By the time I reached the Venice Cinema, the fog, impatient, had already gone in.

  Mr. Shapeshade’s old Venice Cinema was special because it was the last of a series of night riverboats, afloat on the edge of the tide, anywhere in the world.

  The front part of the cinema was on the concrete walk that leads from Venice down toward Ocean Park and Santa Monica.

  The back half of it stuck out on the pier so that its rear end was over the water.

  I stood in front of the movie house at this late hour of the day, glanced up at the marquee, and gasped.

  There were no films listed. Only one huge two-foot-high word.

  GOODBYE.

  It was like being stabbed in the stomach.

  I stepped forward to the ticket booth.

  Shapeshade was there smiling at me with manic good will as he waved.

  “Goodbye?” I said mournfully.

  “Sure!” Shapeshade laughed. “Ta-ta, toodle-oo. Farewell. And it’s free! Go in! Any friend of Douglas Fairbanks, Thomas Meighan, Milton Sills, and Charles Ray is a friend of mine.”

  I melted at the names from my childhood; people I had seen flickering on ancient screens when I was two, three, four on my mother’s knee in a cool movie house in northern Illinois before the bad rice came and we steamed west in an old beat-up Kissel, ahead of the Okies, my dad looking for a twelve-buck-a-week job.

  “I can’t go in, Mr. Shapeshade.”

  “Look at the boy who won’t!” Shapeshade threw his hands to the heavens and rolled his eyeballs like Stromboli, irritated by Pinocchio and itching to cut his strings. “Why not?”

  “When I come out of movies in daylight, I get depressed. Nothing’s right.”

  “So where’s the sun?” cried Shapeshade. “By the time you exit, it’s night!”

  “Anyway, I wanted to ask you about three nights ago,” I said. “Did you by any chance see that old ticket office man, Bill, Willy, William Smith, waiting out front here that night?”

  “I yelled at him, yes. What happened to your head? I said. Did a grizzly bear claw your wig off? I said. His hair was a laugh riot. So who took a lawnmower to him? Demon Cal?”
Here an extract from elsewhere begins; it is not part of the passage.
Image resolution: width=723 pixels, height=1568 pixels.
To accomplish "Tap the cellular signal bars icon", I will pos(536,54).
  “Yeah. Did you see someone meet William Smith and take him away?”

  “I got busy. All of a sudden, six people came for tickets, six! When I looked around, Mr. Smith, Willie, was gone. Why?”
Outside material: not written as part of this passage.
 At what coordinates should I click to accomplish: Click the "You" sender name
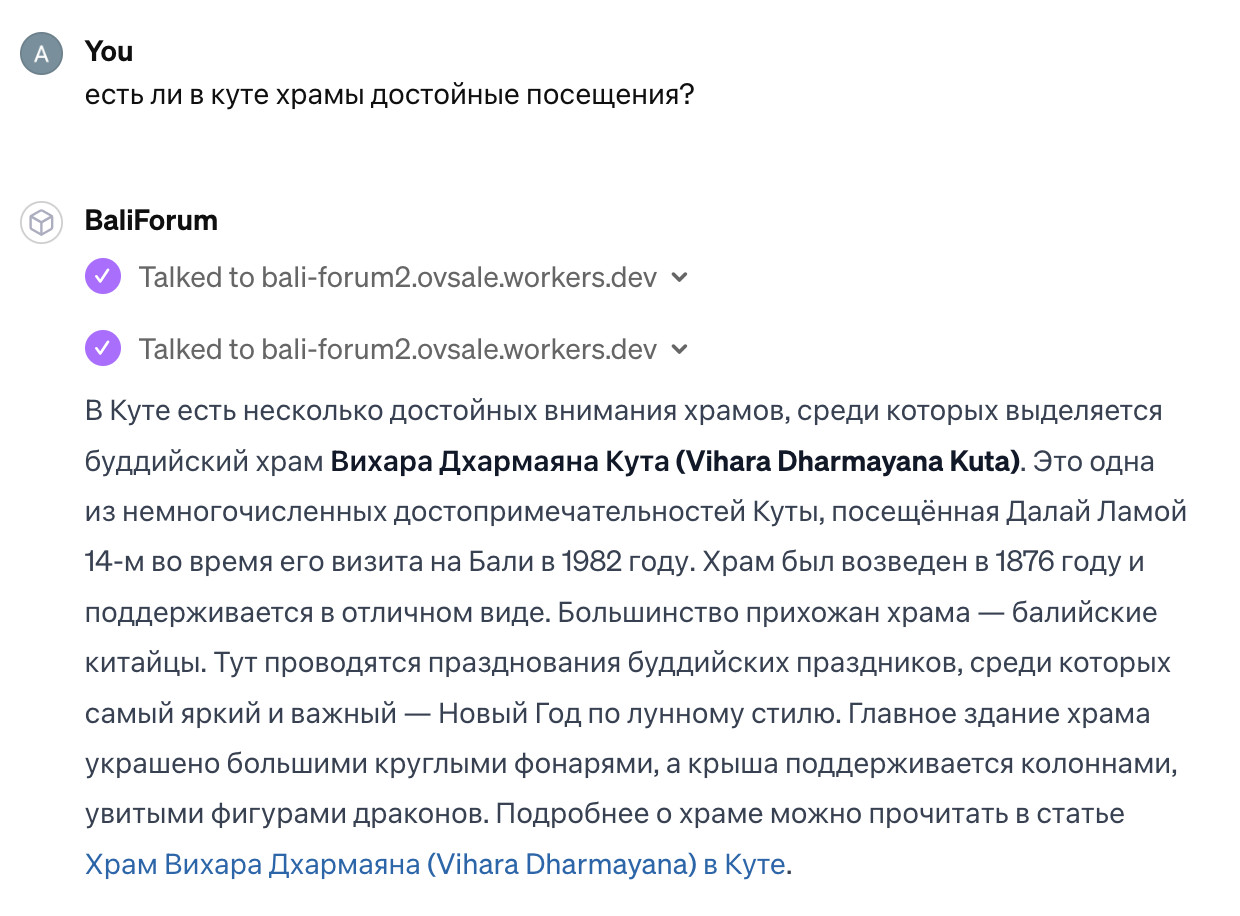click(x=109, y=50)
  My shoulders sank. My frustration must have shown in my face. Shapeshade quickened with sympathy and enunciated his Sen-Sen breath through the ticket booth’s glass speak-hole.

  “Guess who’s inside on the big 1922 moth-hole-sieved silver screen? Fairbanks! The Black Pirate. Gish! Broken Blossoms. Lon Chaney! Phantom of the Opera. Who was greater?”

  “Lord, Mr. Shapeshade, those are all silent.”

  “So? Where were you in 1928 you didn’t notice? The more talkie the less movie! Statues, they played. Mouths moved and your feet went to sleep. So, these last nights, silence, hmm? Quiet, yes? Silence and gestures forty feet across and scowls and leers twenty feet high. Quiet phantoms. Mum’s-the-word pirates. Gargoyles and hunchbacks who talked in winds and rains and let the organ speak for them, eh? Plenty of seats. Go.”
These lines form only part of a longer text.